Hace unos días el diputado DC Gabriel Silber propuso separar los vagones del metro de Santiago por sexo, en especial en horas punta, para así evitar el acoso que sufren mujeres en este medio de transporte.

Para Daniela Watson, coordinadora de Diseño y Redes Sociales del Observatorio Contra el Acoso Callejero (OCAC), la propuesta es simplemente nefasta: “Es una medida parche que normaliza la violencia, mete a todos los hombres en el mismo saco y que asume que habrá violencia en vez de atacarla de fondo. La Ley de Respeto Callejero lleva dos años durmiendo en el Senado”.

Según informa La Nación, diversas voces a favor, pero especialmente en contra, han surgido en torno a esta sugerencia.
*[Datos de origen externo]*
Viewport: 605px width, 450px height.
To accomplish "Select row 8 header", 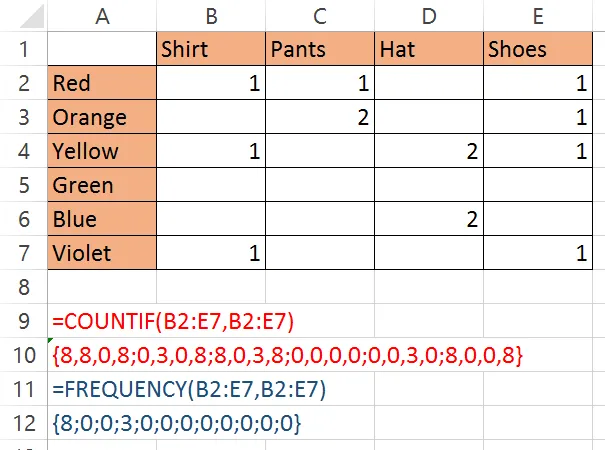I will [24, 287].
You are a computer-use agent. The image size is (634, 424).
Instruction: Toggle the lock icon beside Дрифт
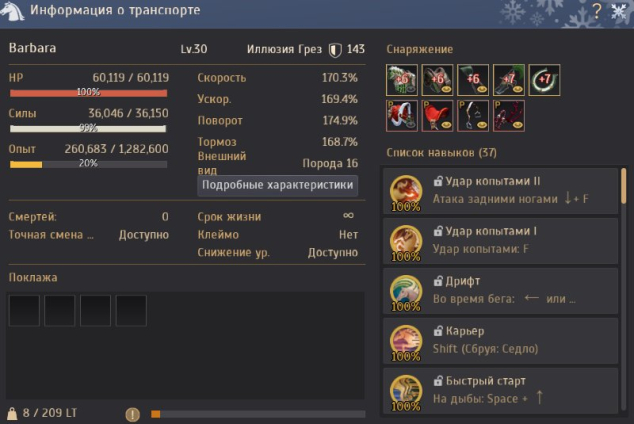[x=438, y=281]
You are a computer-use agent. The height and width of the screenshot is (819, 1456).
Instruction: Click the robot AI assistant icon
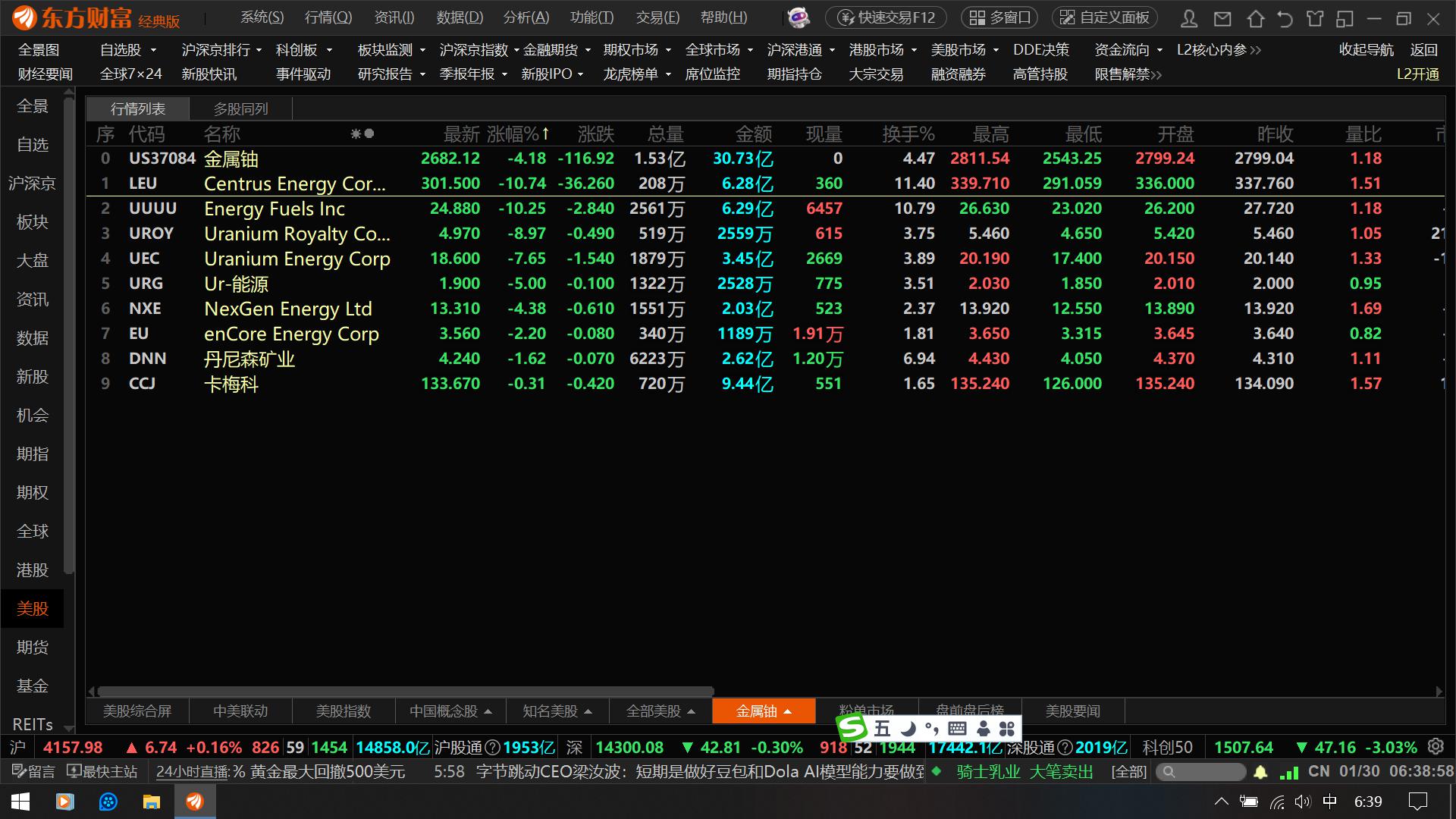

Una de ellas fue la del experto en transporte sustentable y académico de la Universidad Mayor, Hernán Silva, que dijo que el acoso se daba por hacinamiento, culpando al transantiago: “Cuando no había hacinamiento esto (el acoso hacia las mujeres) prácticamente no era tema”, declaró al medio.

Es por eso que la OCAC realizó el hashtag #AcosoSíEraTema, para argumentar que incluso antes del Transantiago o también en otros contextos sociales el acoso callejero se daba igual, a través de distintos testimonios. “Nos parece [la opinión de Hernán Silva] súper alejada de la realidad y es un juicio súper centrado en sí mismo y que no escucha a las verdaderas víctimas del acoso callejero”, dice Watson.

“Más allá de atacarlo a él personalmente, la idea es un poco visibilizar todo lo que está pasando, porque nos imaginamos que él no es la única persona que cree que esto tiene que ver con el hacinamiento y no con la cultura machista”, agregó Daniela.

Watson asegura que en la época de nuestras madres y abuelas el asunto no era denunciado porque el contexto cultural era completamente distinto: “No es que no fuese tema, las mujeres no se atrevían, ni siquiera existía el concepto de acoso callejero, es algo que llevamos apenas cuatro años hablando y a nosotras nos ha costado instalarlo. Vivían en un contexto cultural donde no se les permitía alzar la voz como nosotras“, finalizó.